### Description of the task
Every line that contains "agent" must be located and copied from the data.

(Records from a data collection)
+++

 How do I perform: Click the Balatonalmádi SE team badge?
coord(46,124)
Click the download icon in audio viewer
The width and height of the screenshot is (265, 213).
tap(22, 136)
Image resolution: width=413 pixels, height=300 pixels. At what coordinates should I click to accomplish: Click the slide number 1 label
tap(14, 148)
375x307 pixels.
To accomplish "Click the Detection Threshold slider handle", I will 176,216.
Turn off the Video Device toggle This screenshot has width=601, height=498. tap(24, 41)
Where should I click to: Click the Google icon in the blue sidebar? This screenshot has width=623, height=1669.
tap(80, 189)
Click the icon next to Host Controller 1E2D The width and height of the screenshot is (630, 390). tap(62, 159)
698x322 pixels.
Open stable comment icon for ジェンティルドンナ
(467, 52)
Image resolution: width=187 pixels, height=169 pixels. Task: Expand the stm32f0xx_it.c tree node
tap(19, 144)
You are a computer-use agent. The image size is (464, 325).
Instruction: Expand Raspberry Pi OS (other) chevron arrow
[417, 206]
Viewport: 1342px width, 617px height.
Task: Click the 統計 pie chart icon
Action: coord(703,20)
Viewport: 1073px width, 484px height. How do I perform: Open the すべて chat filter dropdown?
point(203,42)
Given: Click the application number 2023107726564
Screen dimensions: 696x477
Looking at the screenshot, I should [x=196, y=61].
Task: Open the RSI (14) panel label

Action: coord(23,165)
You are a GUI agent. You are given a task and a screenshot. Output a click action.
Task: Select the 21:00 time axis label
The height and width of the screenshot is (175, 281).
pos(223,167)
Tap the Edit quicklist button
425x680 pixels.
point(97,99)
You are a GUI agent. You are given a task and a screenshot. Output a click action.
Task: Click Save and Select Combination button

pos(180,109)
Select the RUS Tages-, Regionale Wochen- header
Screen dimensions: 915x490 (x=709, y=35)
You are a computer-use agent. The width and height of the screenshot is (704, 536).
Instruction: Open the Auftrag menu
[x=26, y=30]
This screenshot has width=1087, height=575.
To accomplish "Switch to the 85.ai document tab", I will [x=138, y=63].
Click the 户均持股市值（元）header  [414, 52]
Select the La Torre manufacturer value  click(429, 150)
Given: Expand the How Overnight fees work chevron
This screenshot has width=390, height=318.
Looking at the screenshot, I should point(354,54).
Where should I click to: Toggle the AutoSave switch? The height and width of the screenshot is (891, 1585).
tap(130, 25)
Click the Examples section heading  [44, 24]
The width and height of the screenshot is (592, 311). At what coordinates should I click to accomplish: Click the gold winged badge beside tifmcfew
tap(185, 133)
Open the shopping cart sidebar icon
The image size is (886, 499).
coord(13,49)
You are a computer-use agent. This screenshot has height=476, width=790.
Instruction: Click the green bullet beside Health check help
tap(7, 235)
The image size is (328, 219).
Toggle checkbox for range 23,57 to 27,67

+++

### Answer to this problem
You are a computer-use agent. The image size is (464, 325).
You are a GUI agent. You are given a task and a screenshot. Output a click action.
You are a GUI agent. You are given a task and a screenshot. Output a click action.
You are a computer-use agent. The width and height of the screenshot is (704, 536).
You are a computer-use agent. This screenshot has height=476, width=790.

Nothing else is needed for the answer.